In silico generation of novel, drug-like chemical matter using the LSTM neural network

TL;DR

This paper presents a method using LSTM neural networks to generate a large number of novel, drug-like molecules efficiently, with promising properties and bioactivity potential, supporting drug discovery efforts.

Contribution

The study introduces a novel LSTM-based approach for rapid generation of diverse, drug-like molecules with favorable properties, expanding the chemical space for drug discovery.

Findings

Generated one million molecules in 2 hours

Molecules are diverse and maintain drug-like features

Virtual screening shows bioactivity potential comparable to known bioactive molecules

Abstract

The exploration of novel chemical spaces is one of the most important tasks of cheminformatics when supporting the drug discovery process.
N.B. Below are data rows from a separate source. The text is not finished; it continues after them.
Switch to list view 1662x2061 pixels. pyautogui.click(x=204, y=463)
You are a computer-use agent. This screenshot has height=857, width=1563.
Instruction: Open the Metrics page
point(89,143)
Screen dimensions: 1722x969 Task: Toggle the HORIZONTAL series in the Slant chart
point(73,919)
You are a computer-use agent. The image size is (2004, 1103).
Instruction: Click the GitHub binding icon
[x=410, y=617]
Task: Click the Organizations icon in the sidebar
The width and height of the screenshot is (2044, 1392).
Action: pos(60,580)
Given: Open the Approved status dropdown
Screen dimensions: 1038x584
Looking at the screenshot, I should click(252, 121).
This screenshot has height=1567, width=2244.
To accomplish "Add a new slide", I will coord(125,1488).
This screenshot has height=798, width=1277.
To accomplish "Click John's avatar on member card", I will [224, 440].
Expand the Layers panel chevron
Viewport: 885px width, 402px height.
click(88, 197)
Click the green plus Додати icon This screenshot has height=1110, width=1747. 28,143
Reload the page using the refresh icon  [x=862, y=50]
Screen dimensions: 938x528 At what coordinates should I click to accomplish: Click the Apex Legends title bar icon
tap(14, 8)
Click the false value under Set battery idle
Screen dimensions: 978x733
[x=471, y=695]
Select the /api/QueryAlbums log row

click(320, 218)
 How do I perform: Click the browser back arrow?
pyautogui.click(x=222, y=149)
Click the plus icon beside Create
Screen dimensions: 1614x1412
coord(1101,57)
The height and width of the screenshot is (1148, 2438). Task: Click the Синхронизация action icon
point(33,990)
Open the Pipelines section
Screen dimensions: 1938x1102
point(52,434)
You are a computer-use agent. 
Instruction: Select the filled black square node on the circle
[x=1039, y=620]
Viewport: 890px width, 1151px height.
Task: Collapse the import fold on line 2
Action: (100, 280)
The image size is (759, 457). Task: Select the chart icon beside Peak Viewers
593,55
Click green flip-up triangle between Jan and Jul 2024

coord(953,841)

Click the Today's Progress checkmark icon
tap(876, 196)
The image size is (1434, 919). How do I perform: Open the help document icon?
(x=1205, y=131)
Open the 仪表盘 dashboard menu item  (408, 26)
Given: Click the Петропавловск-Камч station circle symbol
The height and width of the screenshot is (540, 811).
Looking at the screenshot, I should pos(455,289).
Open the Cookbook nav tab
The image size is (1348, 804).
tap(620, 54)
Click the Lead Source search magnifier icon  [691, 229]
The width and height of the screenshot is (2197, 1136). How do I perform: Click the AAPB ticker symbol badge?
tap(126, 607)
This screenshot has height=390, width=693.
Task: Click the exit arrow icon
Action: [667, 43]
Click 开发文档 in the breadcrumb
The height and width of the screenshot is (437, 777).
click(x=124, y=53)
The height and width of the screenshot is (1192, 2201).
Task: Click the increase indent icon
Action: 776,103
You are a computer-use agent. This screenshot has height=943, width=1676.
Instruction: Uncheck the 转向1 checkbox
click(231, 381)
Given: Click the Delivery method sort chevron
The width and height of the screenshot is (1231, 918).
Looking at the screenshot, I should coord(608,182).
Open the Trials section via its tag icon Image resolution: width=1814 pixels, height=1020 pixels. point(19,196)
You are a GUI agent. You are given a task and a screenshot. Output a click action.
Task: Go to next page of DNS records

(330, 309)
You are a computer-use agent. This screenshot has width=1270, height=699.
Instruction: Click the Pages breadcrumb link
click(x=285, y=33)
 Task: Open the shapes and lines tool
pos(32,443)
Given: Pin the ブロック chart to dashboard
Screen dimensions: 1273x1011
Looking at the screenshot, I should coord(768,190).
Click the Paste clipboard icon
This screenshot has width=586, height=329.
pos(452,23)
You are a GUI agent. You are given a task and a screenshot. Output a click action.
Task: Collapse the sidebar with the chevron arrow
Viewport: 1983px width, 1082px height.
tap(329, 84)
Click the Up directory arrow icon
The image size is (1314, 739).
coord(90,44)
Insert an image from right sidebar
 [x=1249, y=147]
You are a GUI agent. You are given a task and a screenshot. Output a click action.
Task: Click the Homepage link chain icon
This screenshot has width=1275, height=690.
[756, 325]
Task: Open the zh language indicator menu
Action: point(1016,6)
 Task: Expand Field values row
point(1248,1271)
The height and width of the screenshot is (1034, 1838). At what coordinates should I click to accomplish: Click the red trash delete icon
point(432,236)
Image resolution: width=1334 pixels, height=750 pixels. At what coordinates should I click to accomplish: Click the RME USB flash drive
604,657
Properly designed and trained deep neural networks can provide a viable alternative to brute-force de novo approaches or various other machine-learning techniques for generating novel drug-like molecules. In this article we present a method to generate molecules using a long short-term memory (LSTM) neural network and provide an analysis of the results, including a virtual screening test. Using the network one million drug-like molecules were generated in 2 hours. The molecules are novel, diverse (contain numerous novel chemotypes), have good physicochemical properties and have good synthetic accessibility, even though these qualities were not specific constraints. Although novel, their structural features and functional groups remain closely within the drug-like space defined by the bioactive molecules from ChEMBL. Virtual screening using the profile QSAR approach confirms that the potential of these novel molecules to show bioactivity is comparable to the ChEMBL set from which they were derived. The molecule generator written in Python used in this study is available on request.